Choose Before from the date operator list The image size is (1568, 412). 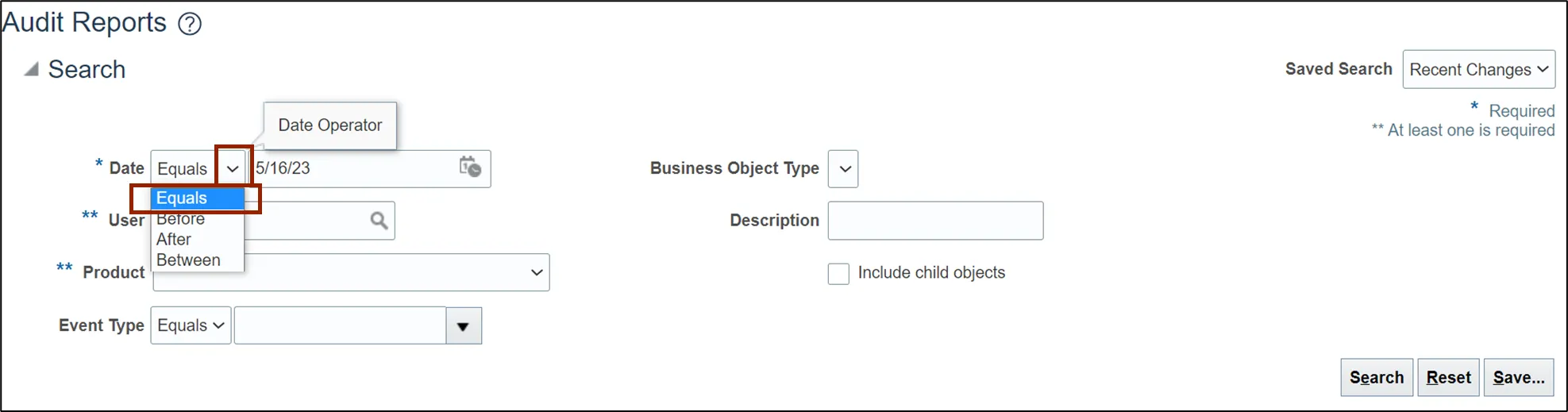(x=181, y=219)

○ ○ ○ ○ ○

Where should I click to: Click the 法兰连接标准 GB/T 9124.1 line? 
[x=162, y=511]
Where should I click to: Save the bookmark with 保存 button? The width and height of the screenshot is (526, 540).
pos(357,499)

○ ○ ○ ○ ○

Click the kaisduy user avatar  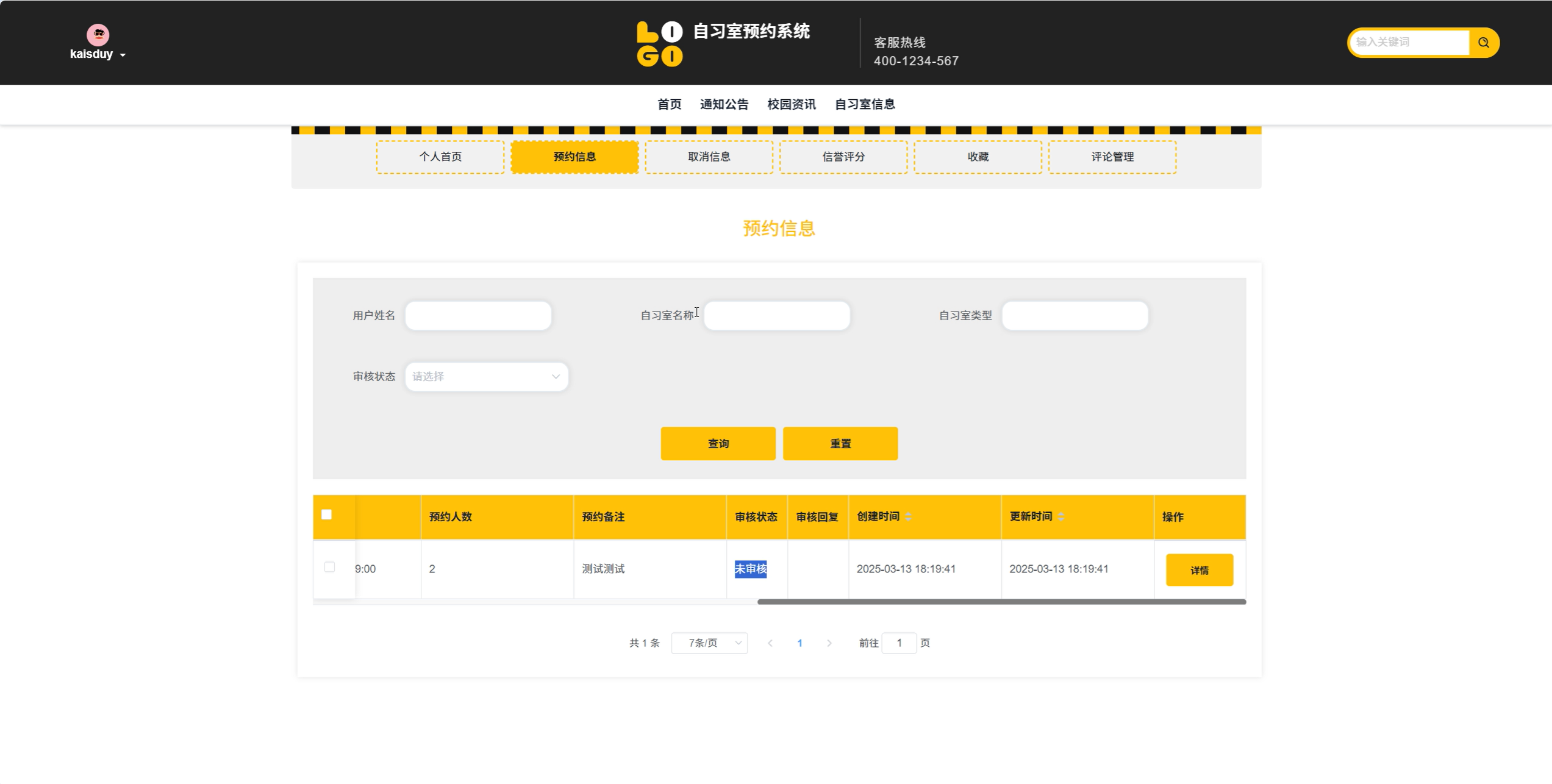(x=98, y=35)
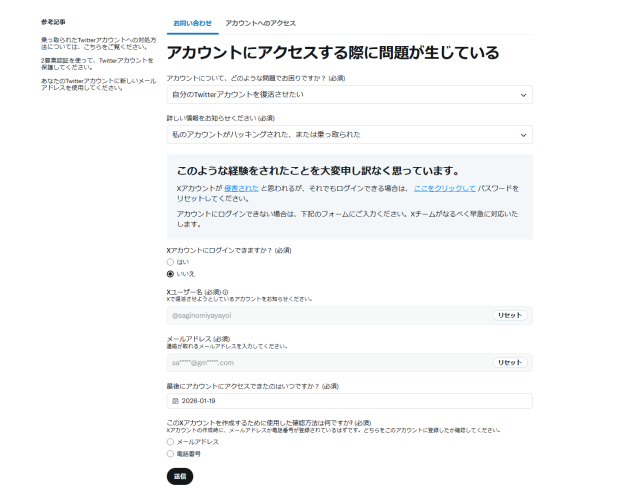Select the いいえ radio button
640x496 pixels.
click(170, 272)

○ ○ ○ ○ ○

SHORT TASK: Reproduce the records verbatim, starting at the line containing "Where should I click to: Save" and ending with the line containing "pos(357,499)", both included.

REPLY:
Where should I click to: Save the bookmark with 保存 button? The width and height of the screenshot is (526, 540).
pos(357,499)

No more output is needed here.